Hypocrites, Devil's Advocates, and Bandwagoneers : Essays on Costly Signaling

Abstract: This doctoral thesis contains three essays, all studying different aspects of costly signaling in social interactions. The first chapter explains Hypocrisy as an equilibrium outcome of strategic interactions where society cares about a person's private identity but only observes public actions. When people care about social esteem and the cost of misrepresenting themselves, those with the lowest social standing masquerade as highly respected members of society. Real-world phenomena include pedophile priests, sex-offender feminists, and seemingly busy dispensable office workers. The second chapter studies the acquisition of costly information in sequential voting. Examples include jurors paying attention during trial and board members evaluating the benefits of some technological investment. This paper is the first to explain why late voters sometimes follow the first voter, commonly known as bandwagoneering, and why they sometimes get to cast the deciding vote. When they do not herd, the second voter acts as a Devil's advocate and purposely vote against the first voter without acquiring information. In a lab experiment, more participants act as Devil's advocates when the cost of information is high, as predicted by the theory. The third chapter theoretically and empirically shows that a sequential mechanism of information acquisition and voting is better than a simultaneous mechanism for strategic and myopic voters.
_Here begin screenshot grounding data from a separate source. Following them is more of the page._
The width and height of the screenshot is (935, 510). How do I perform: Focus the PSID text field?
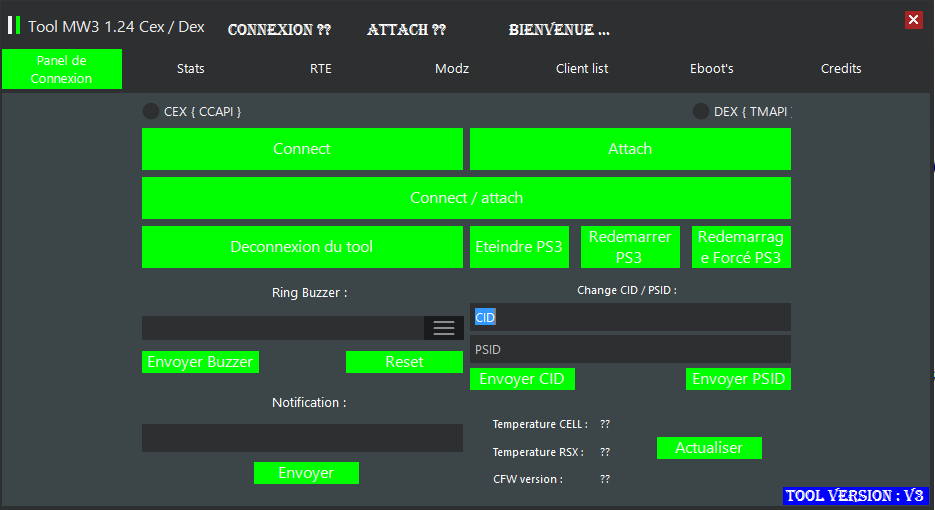click(630, 349)
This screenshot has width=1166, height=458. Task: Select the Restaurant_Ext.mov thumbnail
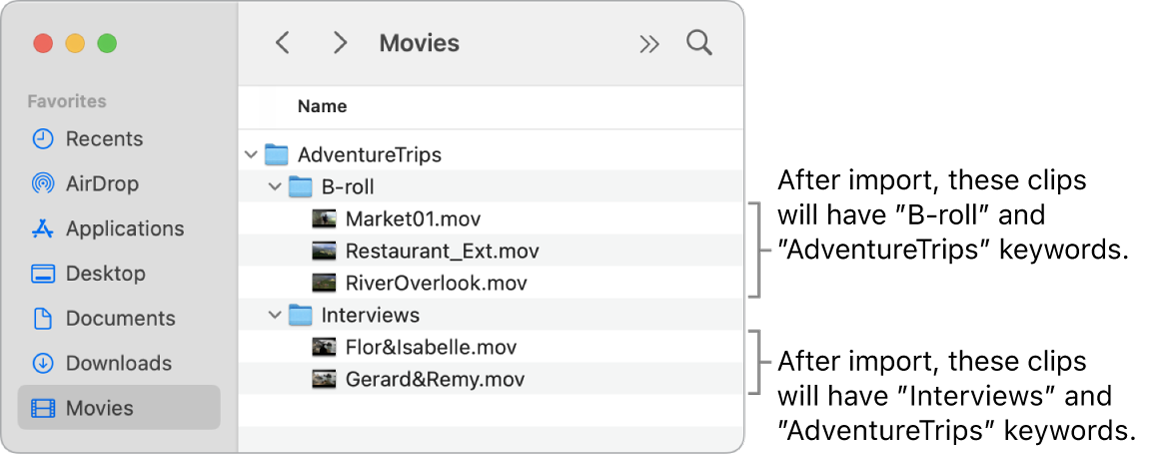[x=324, y=250]
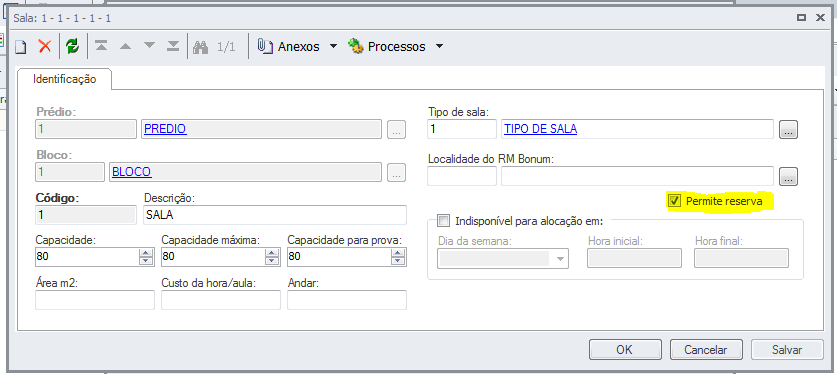Click the red X delete icon
This screenshot has height=374, width=837.
click(x=45, y=46)
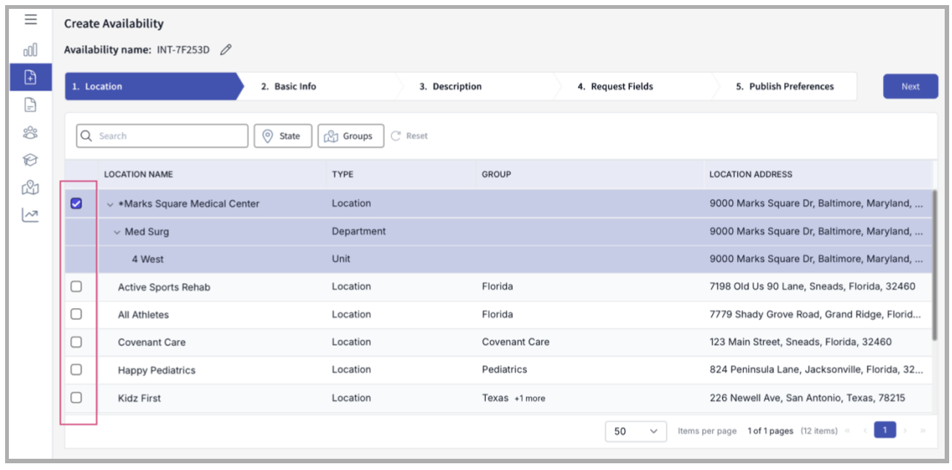Enable the Happy Pediatrics checkbox
This screenshot has height=470, width=952.
pos(77,370)
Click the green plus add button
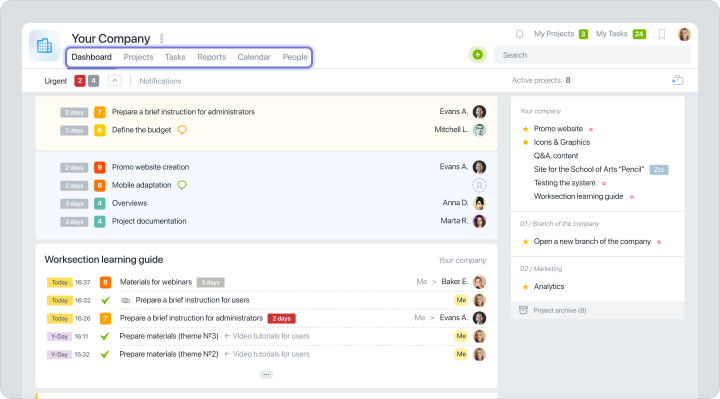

When voters are strategic, the sequential mechanism acts as a coordination device, maximizing information aggregation while minimizing the total cost of information acquisition. The one exception is when voters are myopic and information is of low cost and low quality, then total welfare is higher under a simultaneous mechanism. A lab experiment confirms the main result: The round payoff is 22 percent higher in the sequential voting treatment than in the simultaneous treatment.